● EXERCISE BRIEF
Continue the forum thread on John Petrucci guitars from the end of its last post.

I thought Starry night was just in the Jp7 model. Or at least that's all I've seen. I think it's awesome with the blank ebony fretboard.


----------



## Wolfos (Jan 6, 2017)

Does anyone know if you can request black hardware instead of chrome without buying the purple paint job?


----------



## A-Branger (Jan 6, 2017)

Wolfos said:


> I thought Starry night was just in the Jp7 model. Or at least that's all I've seen. I think it's awesome with the blank ebony fretboard.



yeah you are right, it was only for the JP 6/7

as for the majesty






I honestly tough it was going to look better  Maybe because I have a silver pearl painted bass that Ive been playing for the last 15 years lol , maybe they would look better in person when the sparkles hit the lights. I was looking for bit more burst effect

I preffer either the 2017 new majesty or the Artisan series.

AS your hardware swap question, It is a big no. Same as buying a replacement bridge. You only option is to wait till they release a new PDN run and hope they let you include that model. Some PDN in the past for example let use the JPX body/features, so thats why you have a red sparkle JPX with black hardware


----------



## endmysuffering (Jan 6, 2017)

Why are the john petrucci guitars so popular? I never got the fascination.


----------



## Wolfos (Jan 6, 2017)

A-Branger said:


> yeah you are right, it was only for the JP 6/7
> 
> as for the majesty
> 
> ...



The Cardinal red JPXI looked amazing. I've only ever seen 1 for sale. $4000 used for a 6 string.


----------



## Wolfos (Jan 6, 2017)

endmysuffering said:


> Why are the john petrucci guitars so popular? I never got the fascination.



As for why everyone likes them? It's all obviously personal preference but all i can say is for my self I've played a LOT of guitars and the JP models are in my experience the best sounding, feeling and looking guitars I've ever touched. Only guitar I've played smoother would be a Suhr and they only have one 7 string if I recall and I didn't like it. There 6 string are incredible and they know it hence there price. Where I live they go for $1000 more than music man guitars.


----------



## Given To Fly (Jan 7, 2017)

endmysuffering said:


> Why are the john petrucci guitars so popular? I never got the fascination.



Good question! I can only share why I bought one. I'm sure other people will not have the same reasons. One the reason I bought my JPX-7 was for the piezo bridge. In 2013, I believe the EBMM JP was the only production model 7 string guitar with a floating bridge that had piezo pickups. In hindsight, the piezo bridge was not as important as I thought it would be but "you live, you learn."

● EXCERPTED RECORDS
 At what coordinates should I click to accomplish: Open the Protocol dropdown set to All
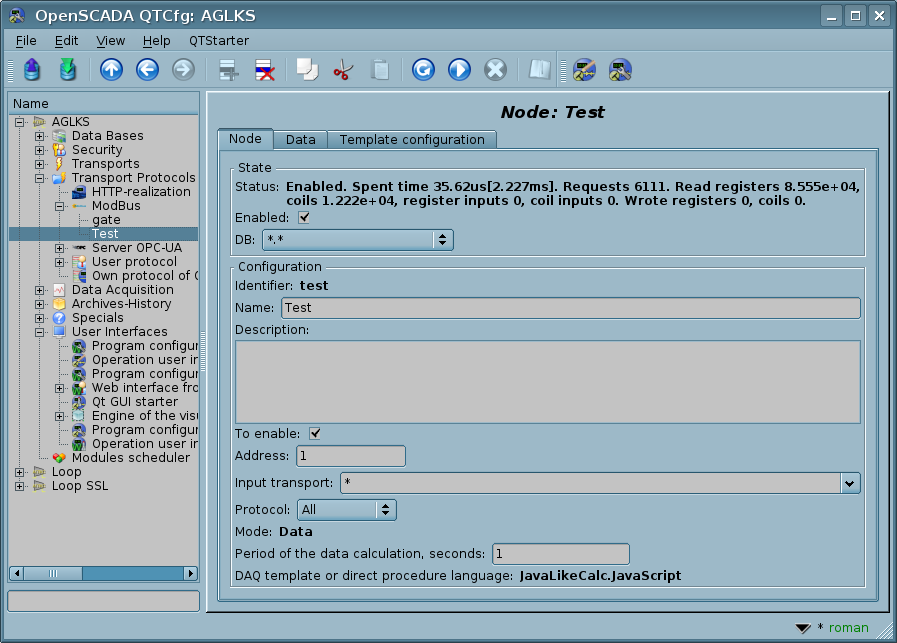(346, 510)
* * *
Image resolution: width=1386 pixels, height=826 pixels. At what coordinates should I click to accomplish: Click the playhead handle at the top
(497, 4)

● EXERCISE RESULT
Another reason was Music Man's reputation for building rock-solid guitars. Where did this reputation come from? Mainly, the guitar techs at the guitar shop I go to. Do they have a vested interest in pushing Music Man guitars on customers? Not really. The store is a Music Man dealer but has not carried any inventory for years. Also, the repair shop is busy enough that the guitar techs can afford to be honest about consistent flaws they find amongst various guitar brands. 

Lastly, the general aesthetic of the JP model allows it to fit in anywhere a solid body electric guitar would be played. In other words, "the JP model fits in at a bar and it fits in at church." I wanted a "super strat" that did not look like a "super strat" and there are not very many 7 string guitars that accomplish that today, much less 4 years ago. 

Jay Leno often says "the two cars that are raced the most are the Porsche 911 and the Chevrolet Corvette because they are good, reliable platforms on which to build a race car." (He never phrases it like that.) The EBMM JP model is the guitar equivalent of those cars. It is a consistently good, reliable, easy to play guitar that covers a lot of ground.


----------



## Wolfos (Jan 7, 2017)

I just had a thought, has anyone played both the JP15 7 string and the Sterling JP157? I'm curious what the comparison is beyond the fact that there's no Piezo. 

Does anyone know how the playability, feel, quality, sound is like in comparison to the music man?

Maybe I'll buy the JP157 and a Majesty so I can have both and nourish my GAS


----------



## DarkCide (Mar 11, 2017)

Anyone feel the medium-jumbo frets are on the smaller side? feel jumbo frets would have felt better?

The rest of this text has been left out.